La produzione di carburanti organici e sintetici potrebbe risolvere diversi problemi, anche in considerazione del fatto che il motore termico rimarrà protagonista indiscusso della mobilità leggera e pesante per almeno altri trent’anni. Invece di colpevolizzare “a prescindere” il tradizionale motore che può essere efficientato ulteriormente anche con l’aiuto di supporti elettrici come l’industria dell’auto inizia a fare, sarebbe opportuno che la politica guardasse con maggiore attenzione a questo scenario, senza buttarsi a capofitto solo sull’elettrico che, come detto in precedenza, porta con sé diversi svantaggi.
 
In Europa, l'Italia è una delle realtà maggiormente all'avanguardia sul tema dei carburanti sintetici.

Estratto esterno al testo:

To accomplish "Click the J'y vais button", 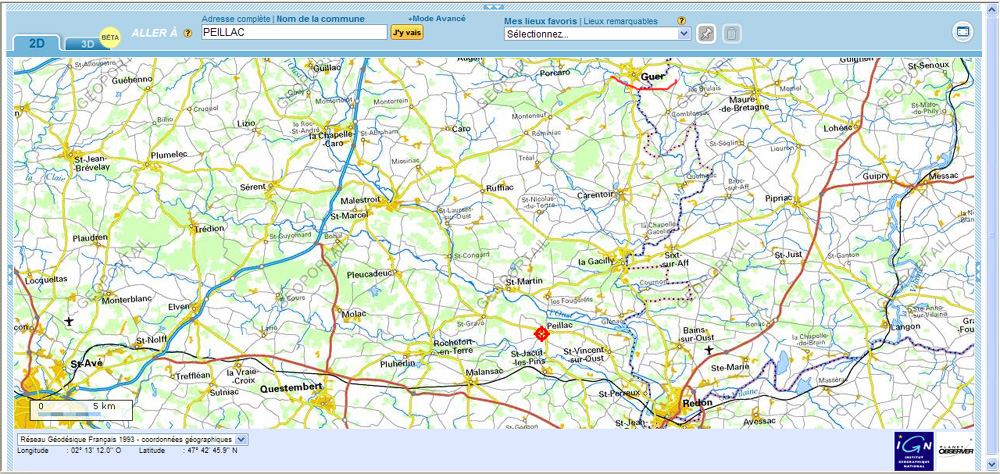I will (x=407, y=33).
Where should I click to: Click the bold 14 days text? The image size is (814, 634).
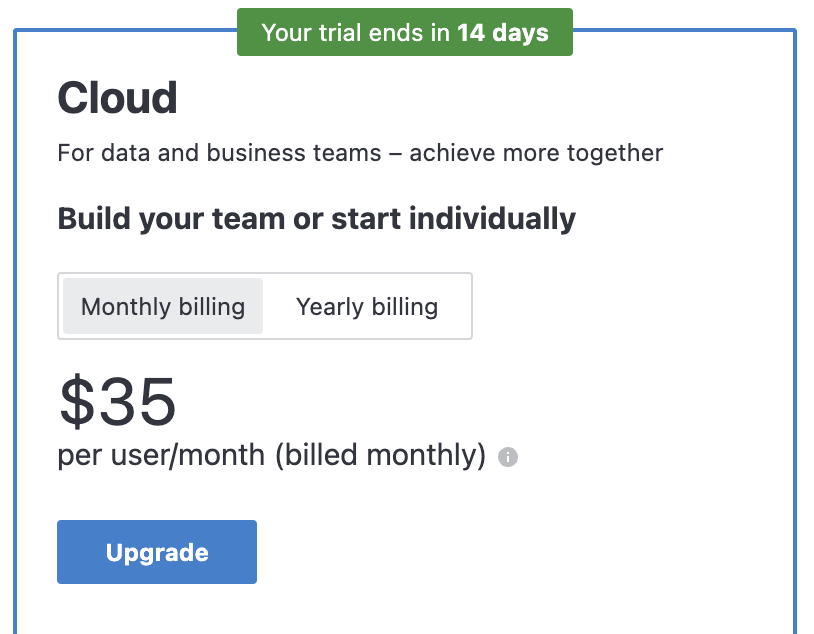coord(503,32)
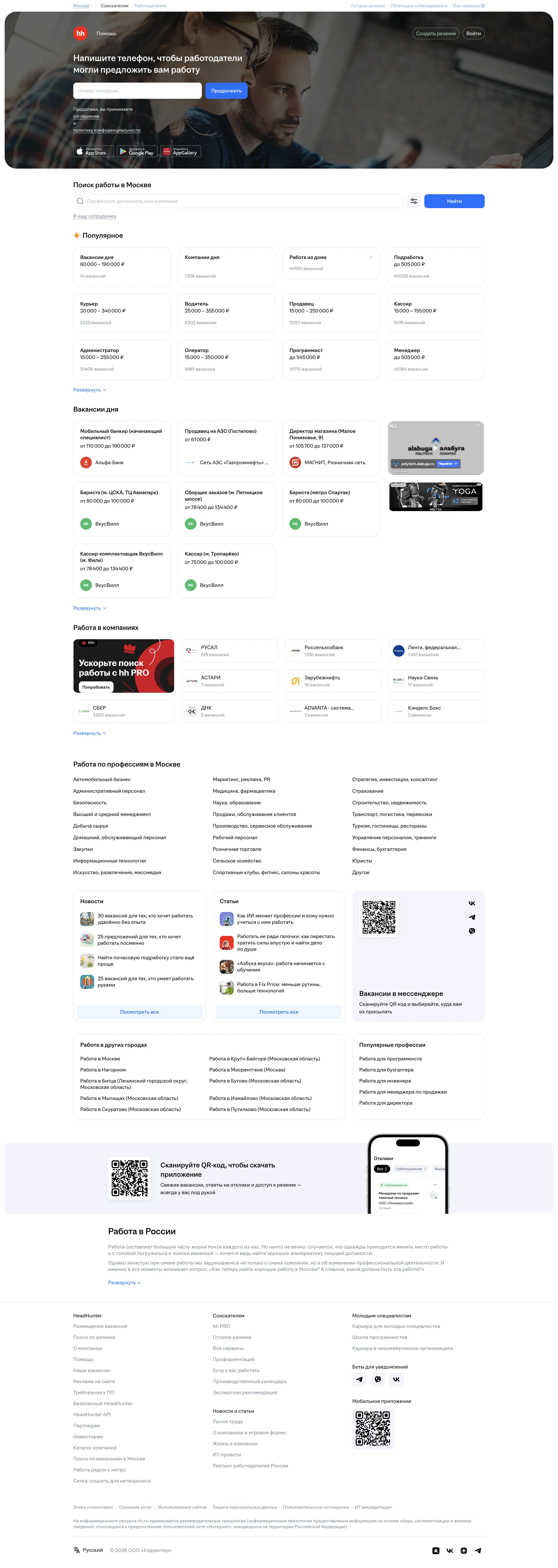Open the all services grid icon in header
This screenshot has height=1568, width=558.
483,6
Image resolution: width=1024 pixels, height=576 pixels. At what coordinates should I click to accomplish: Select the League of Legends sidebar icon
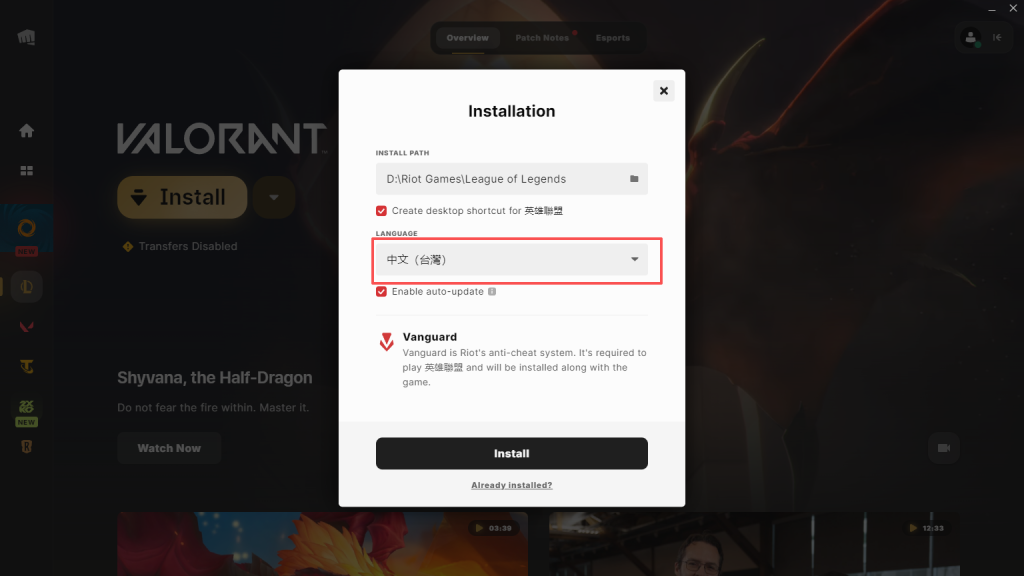(26, 287)
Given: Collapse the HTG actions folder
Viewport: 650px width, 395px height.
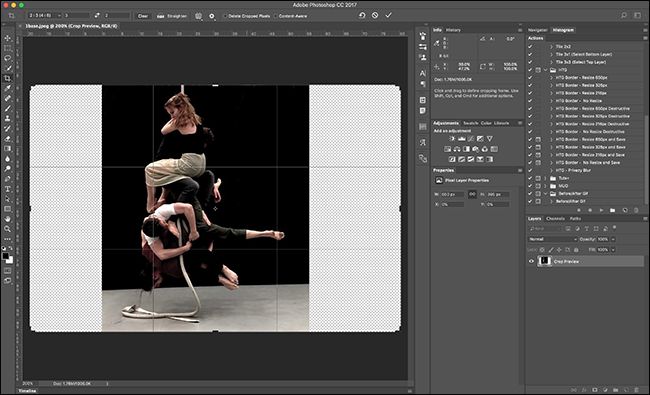Looking at the screenshot, I should [x=546, y=70].
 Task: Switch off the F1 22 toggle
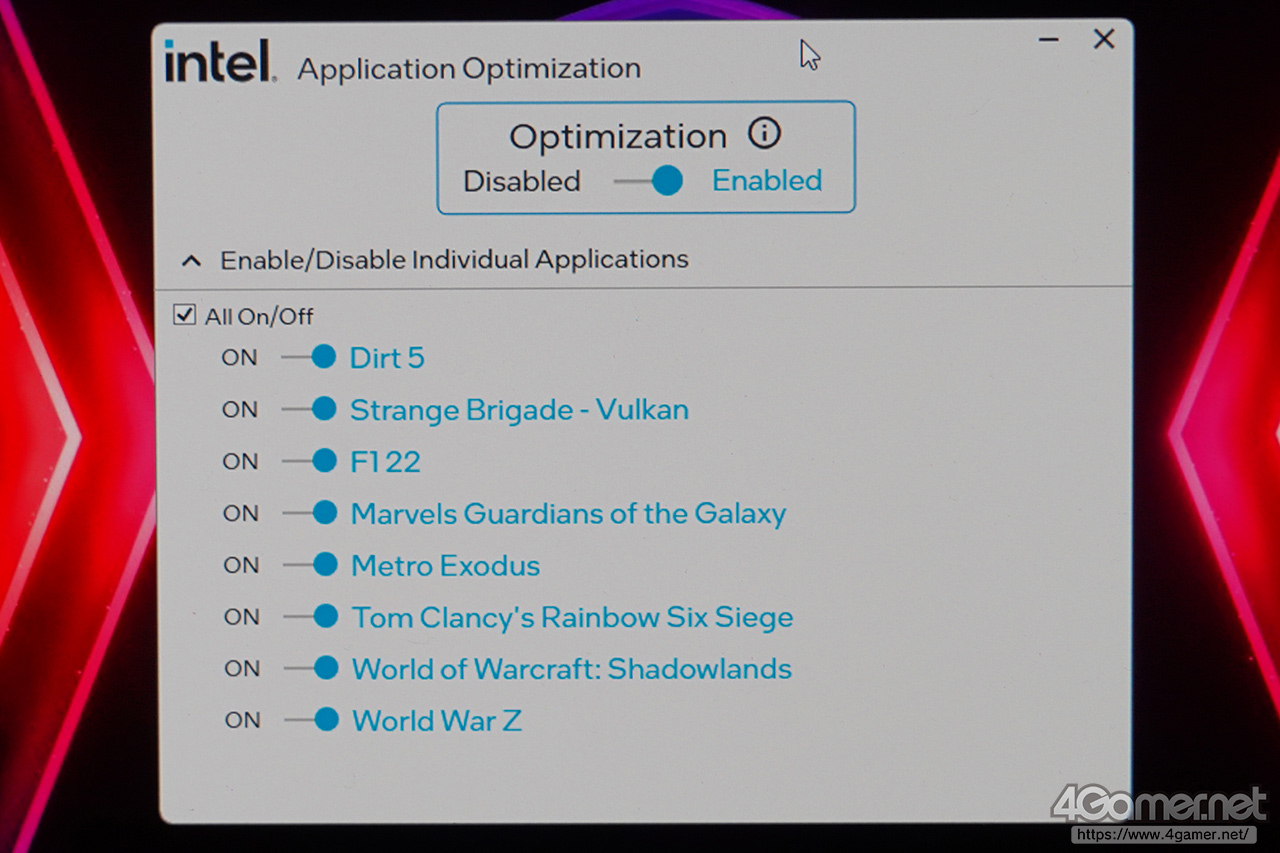tap(310, 461)
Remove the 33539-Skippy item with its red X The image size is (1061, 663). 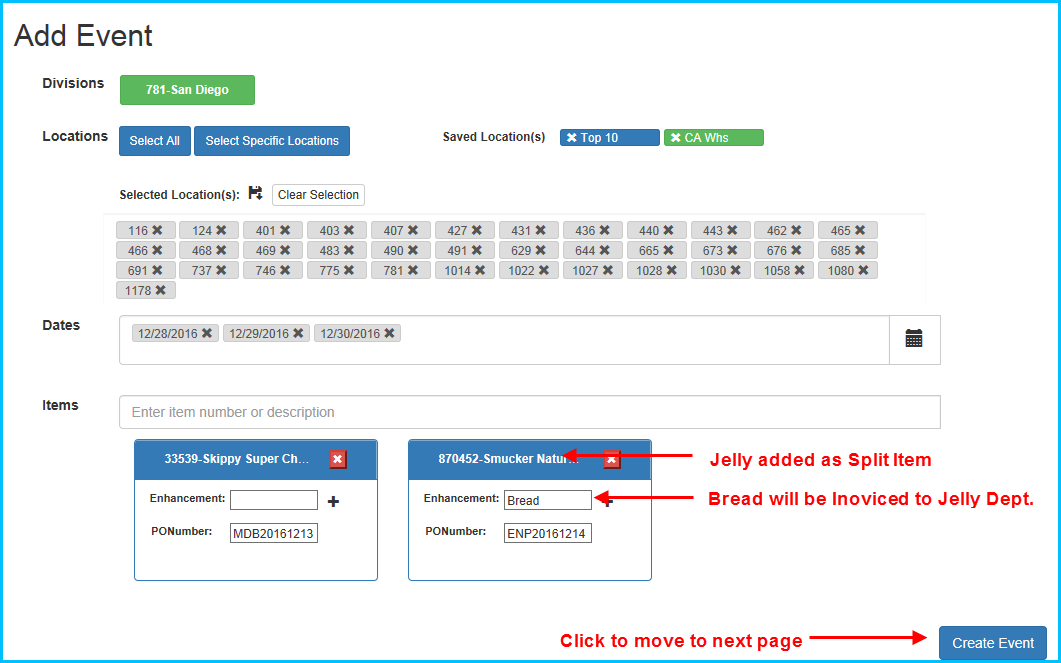pyautogui.click(x=338, y=459)

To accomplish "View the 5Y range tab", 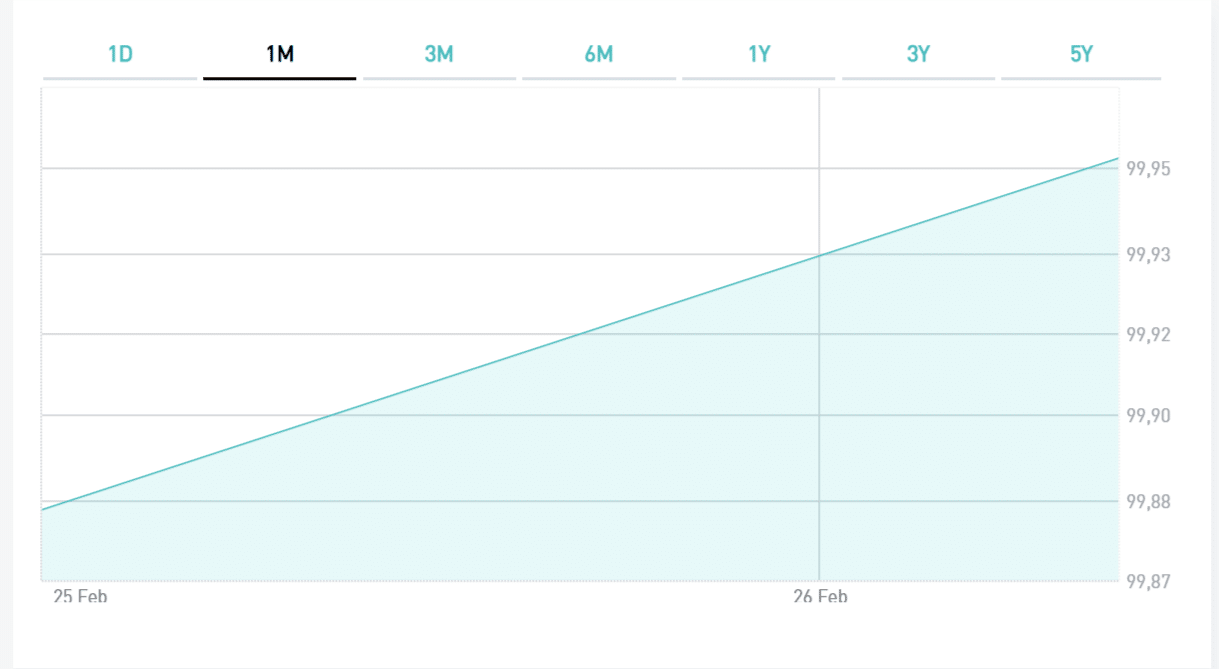I will click(x=1081, y=55).

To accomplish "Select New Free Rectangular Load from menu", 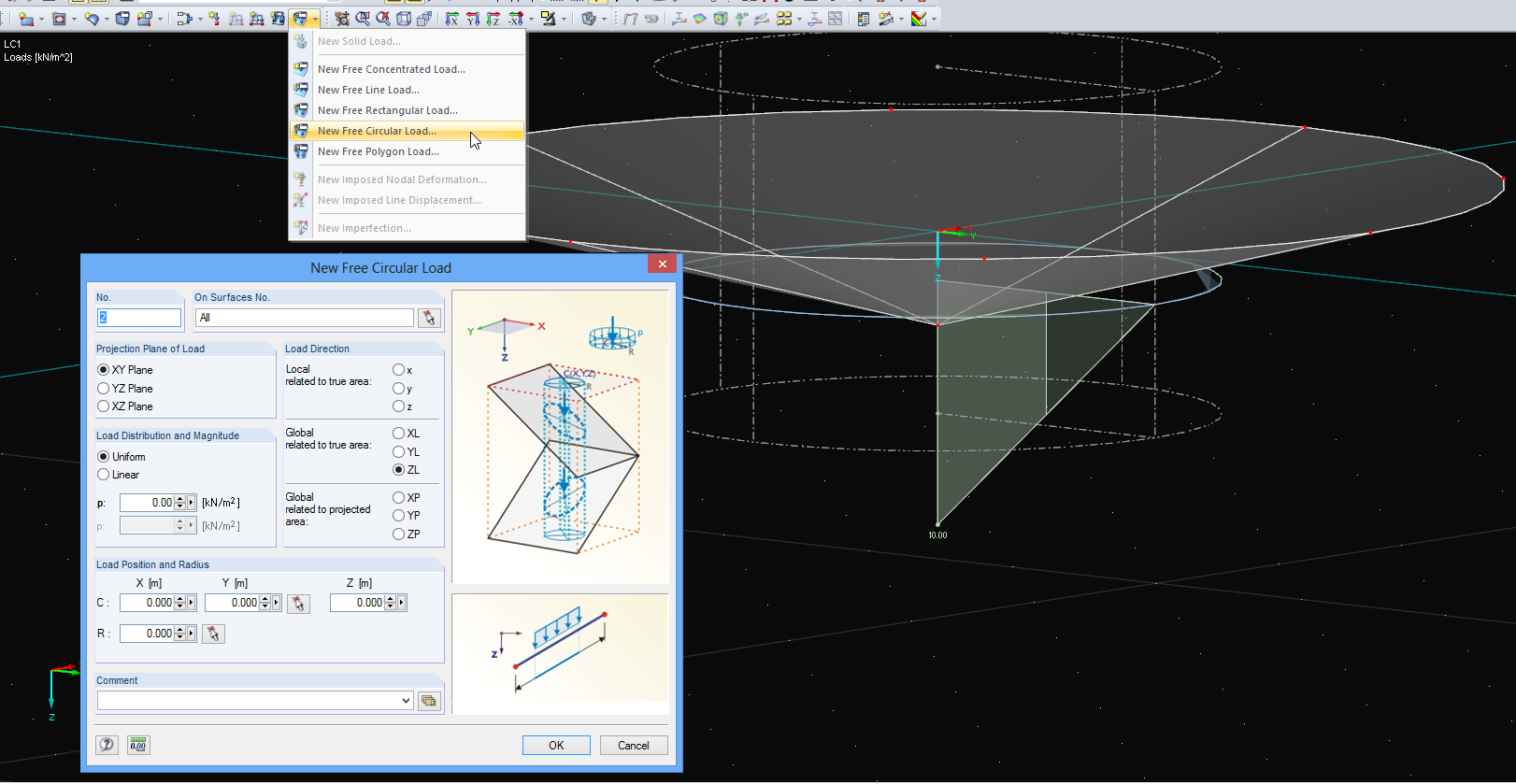I will click(387, 110).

Sarebbe quindi opportuno investire su tecnologie “Made in Italy” (tra cui il progetto “Solo Sole” dell’Università di Trento), anziché seguire le orme di paesi che agiscono per difendere propri precisi interessi, e sfruttarne le potenzialità, portando questi nuovi progetti anche all'estero. Invece di demonizzare totalmente i veicoli spinti da motori Diesel, soprattutto a livello locale, gli amministratori comunali potrebbero incentivare la disponibilità di carburanti ecologici originati da biomasse o da sintesi, anche in considerazione del fatto che il totale delle emissioni inquinanti nel ciclo “well to whell” (dal pozzo alla ruota) oggigiorno vede il Diesel ancora primeggiare sui veicoli elettrici.
 
Conscia di questa realtà, FERCAM ha deciso d’ investire nell’impiego del gas liquefatto (LNG) sulla propria flotta, anche in considerazione del fatto che il LNG è oggi l’alternativa più sostenibile per il trasporto su strada, sia che provenga da fonte petrolifera che, soprattutto, da fonte rinnovabile, organica o sintetica. Ed è significativo che tale decisione sia gradita anche dalle aziende committenti, le quali vedono così la possibilità di “chiudere” in modo sostenibile tutto il ciclo di vita dei loro prodotti, dalla manifattura alla consegna al cliente finale.